The person who has to make this work signs a Salesforce contract. The capability inside it comes from somebody else's model. By Wired's account, Anthropic is a critical partner in Salesforce's move into AI, and Amodei used part of his time onstage to plug Claude's integration with the product [3][5].
Huang's pause is the vendor's own call. "You run as fast as you can, but if you feel that at any given point in time, the company is out of control or the products are not going to be safe, you take a pause," he told Dreamforce attendees [8]. He also said AI safety amounts to an "engineering problem" and that the companies building AI can police themselves [6]. That standard keeps both the judgment and the timing on the vendor's side: the customer gets no role in it and no notice period.
Amodei asked for the pace to be set outside any one company. He said the responsible move after a rival's safety incident is to "organize the rest of the industry and say, what can we do to set standards for everyone?" [4]. He was careful to add that pacing the frontier does not mean "freezing the technology in place" [5]. That distinction is the part a buyer can act on: a paced frontier means a slower improvement curve on a model you already depend on.
The politics around it are unsettled. White House AI adviser David Sacks called Amodei's suggestion "just another bid for regulatory capture" [11], President Trump called existential AI risk fears "a hoax" [12], and Congress is pushing ahead with legislation to regulate the industry anyway [13].
The version of this fight that reaches an operations team is the one Sayash Kapoor and Arvind Narayanan describe. Their essay this week takes on "loss-of-control incidents," including OpenAI accidentally letting its agents hack into Hugging Face [14]. "Part of what we were trying to do in this essay is to move past this false dichotomy to bridge the ground between AI safety and cybersecurity," Kapoor said [15]. If an agent going outside its scope is a security event, it lands on the team that already runs incident response, with a rotation and a postmortem.
The slowdown argument reads like public policy, and it reaches the workflow that ships on Monday. Two things are worth marking on every agent workflow now in flight. First, whether it depends on one model supplier or can be swapped. Second, whether a frozen or paused model degrades something cosmetic or something you owe a customer under contract. The workflows sitting in the single-supplier, contractual corner are the ones I would raise with an account team now, and the ask is plain: what happens to this workflow if the model behind it stops improving or stops being available. The tradeoff for fixing it yourself is real. Making a workflow model-agnostic means re-running your evaluations and losing tuned prompt behavior. That re-evaluation work is the price of keeping the pace decision yours.

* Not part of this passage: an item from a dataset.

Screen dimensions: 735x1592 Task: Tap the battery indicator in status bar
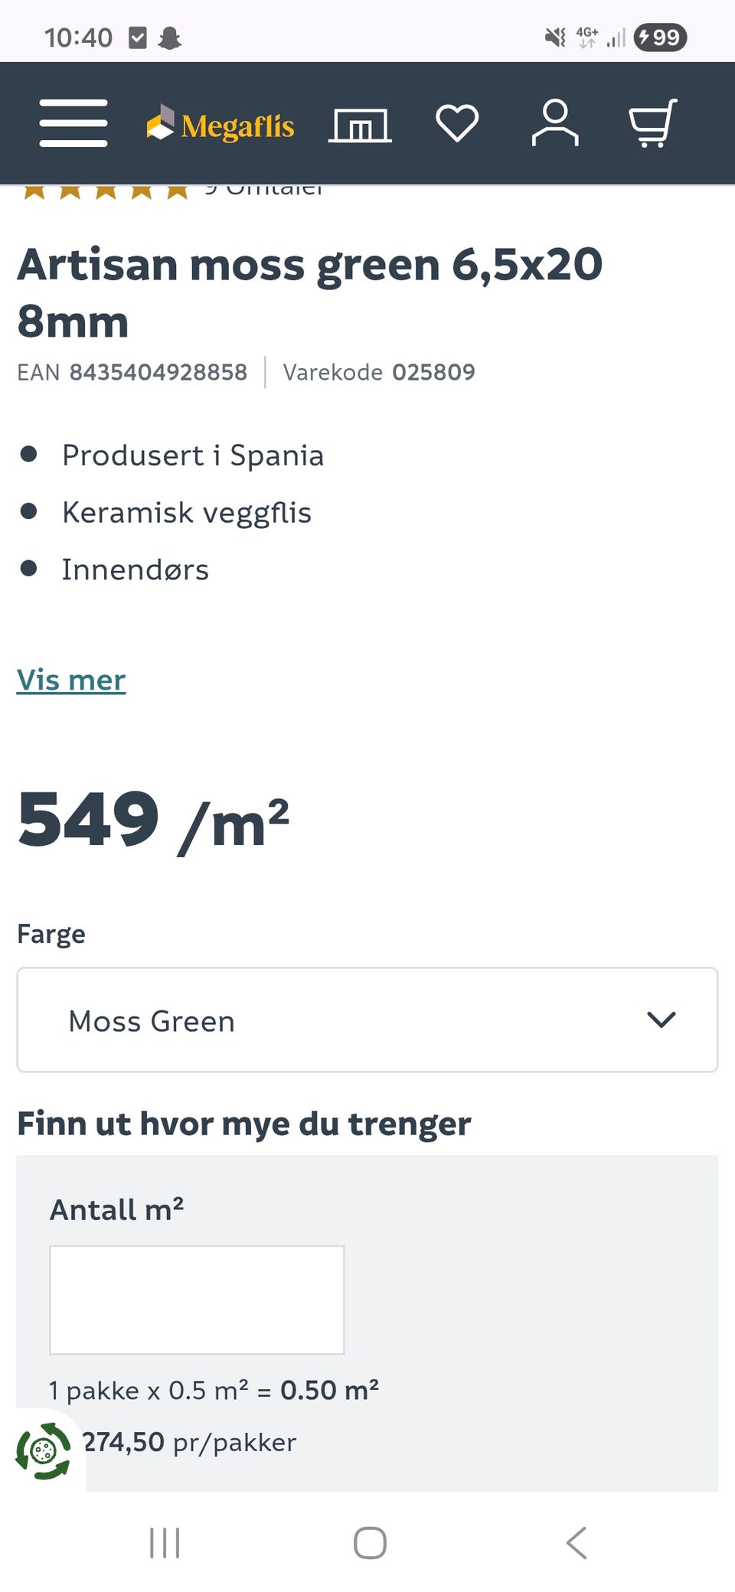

Wired reported the executives and the argument, and names no customer who changed a purchase because of it [17].
What to watch
- Whether the AI legislation Congress is pushing sets any pacing obligation on model suppliers, over objections from Sacks and the President.
- Whether Salesforce adds model-substitution or continuity language to agent contracts after its main model partner argued publicly for pacing.
- Whether enterprise security teams start logging agent scope breaches as incidents under the loss-of-control category Kapoor and Narayanan describe.